Thursday, April 22, 2010

I think I've pinpointed what it is that bothers me so much about the FinandHer situation. She gets the one thing I always wanted last semester (and part of this semester, too, if I'm being totally honest with myself): She got him saying "I want to be with you and only you." She didn't get talks about how he doesn't want a relationship, how he'll be careful because he doesn't want to hurt her, how "it's not a matter of wanting other options, it's a matter of 'Do I have them or not?'"

She just gets him. I got to be the one he used as he fucked his way through getting over Krista, I was there when he cried about how he thought he was going to marry her, I held him the night after he considered suicide and told him that if he ever needed anything, no matter what time, I was there for him. And she gets to reap the rewards. It hardly seems fair that I put so much into being there for him, being whatever he needed, and she gets the reward of him when he's all better and moved on and just looking to fuck.

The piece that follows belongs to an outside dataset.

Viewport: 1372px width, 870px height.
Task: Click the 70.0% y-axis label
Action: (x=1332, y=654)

He pretty much told me to wait for him, so I did. But I can't help but feel that if I'd been a bit more patient, if I hadn't been so insistent on dealing with everything that had happened, if I had just acted the way he wanted me to maybe things would be different and we would have that true relationship that he always acted like he wanted.

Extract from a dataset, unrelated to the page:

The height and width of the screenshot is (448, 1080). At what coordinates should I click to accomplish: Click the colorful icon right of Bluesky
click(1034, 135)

I don't want it now, because he is not the boy I fell in love with and he hasn't been for a very long time, but I can't help but feeling it's somewhat my fault. Logically I know it's not, but there's this voice that keeps going over and over what I could have done differently. She used to be so loud, she used to help Blades but now she gets quieter and softer and Blades is cowering in the corner in the chains I've put him in. But she still comes in when I'm sleeping, and I wish she'd stop.